Quelques mois plus tard, Sermon a retrouvé Kanye et Ty Dolla $ign dans le studio de Sting en Italie. Il dit que les morceaux qu’il a entendus, qui sont ensuite devenus Vultures, ne ressemblaient en rien au hip-hop traditionnel sur lequel ils travaillaient. Lors du dîner, il a demandé à Kanye : « Qu’est-ce qui est arrivé au rap sur lequel nous travaillions ? » [Kanye] a dit : « Tout le monde, arrêtez-vous un instant. Eric demande où était le rap. Nous devons retourner en studio et commencer à écrire des couplets sur ces morceaux. » Sermon réfléchit : « Il m’a beaucoup écouté au point où les gens disaient : ‘Yo, Erick, dis-lui et demande-lui de…’ Il avait beaucoup de respect pour moi. »

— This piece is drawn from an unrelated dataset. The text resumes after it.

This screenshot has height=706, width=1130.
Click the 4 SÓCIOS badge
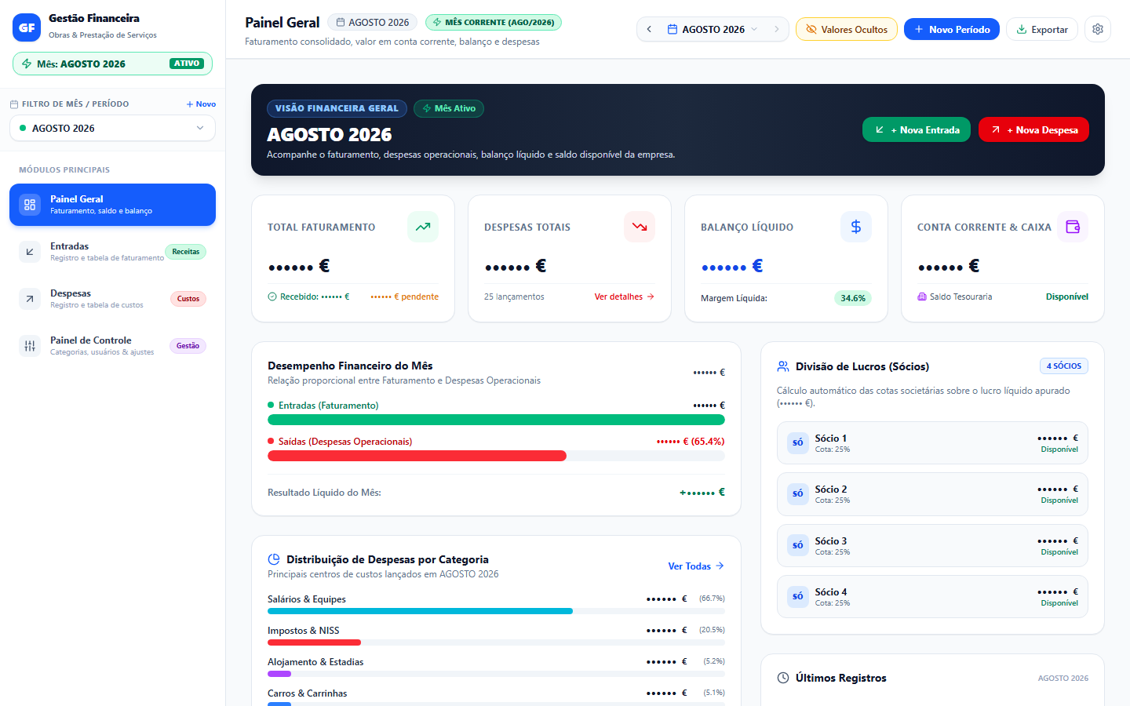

Avec plus de 37 ans d’expérience, il est difficile de ne pas respecter Sermon. Vers la fin de notre conversation, il sort une salade et commence à manger – il était tellement passionné pendant notre discussion qu’il avait oublié de déjeuner. Je le laisse profiter de son repas, puis se préparer pour une autre session studio avec BooGey.